The Navajo Reservation
The Navajo Reservation is also the largest Indian reservation in the United States, covering a total of 17.5 million acres and stretches across northwest New Mexico, northeast Arizona, and southeast Utah. From low, dry desert elevations to mountainous regions, Navajo land is larger than some states.
Modern theory describes the Navajo people as semi-nomadic, having ventured throughout the Southwest before settling in their present location. Navajo belief is that The People emerged into the world, the fourth world, to escape a flood in the lower world.
The Place of Emergence is located in northwest New Mexico, in an area known as Dinetah. This area still carries religious, traditional and cultural significance for the Navajo people. The boundary of the Navajo Nation today roughly follows the traditional boundary set by the Four Sacred Mountains.

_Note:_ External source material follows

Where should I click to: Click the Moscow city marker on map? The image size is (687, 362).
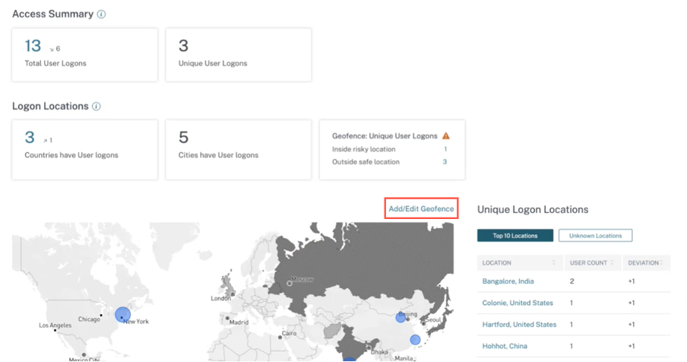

The early Navajo people subsisted on herds of sheep and planted large fields of corn. They quickly adapted to the use of horses and other livestock introduced into the region by the Spanish. In the years around 1860, tensions between the Navajo people and non-Indian ranchers and the US Army increased.
In 1864, after a series of skirmishes and battles, a large portion of the Navajo population was forced away from their beloved homelands to the Bosque Redondo, an experimental reservation about 400 miles away on the plains of eastern New Mexico.
The people, under the eye of US Army guards, were forced to march the entire distance. Thousands died along the way, during the four years the people spent at the Bosque Redondo, and during the walk home in 1868.
This episode of tragedy and human survival is known as "The Long Walk." The leaders of the different clans of the Navajo people signed the Treaty of 1868 at the Bosque Redondo with the United States. The treaty set aside a reservation -- a fraction of the Navajo's original homeland -- and in exchange for peace, the US Government promised to provide basic services to the Navajo people.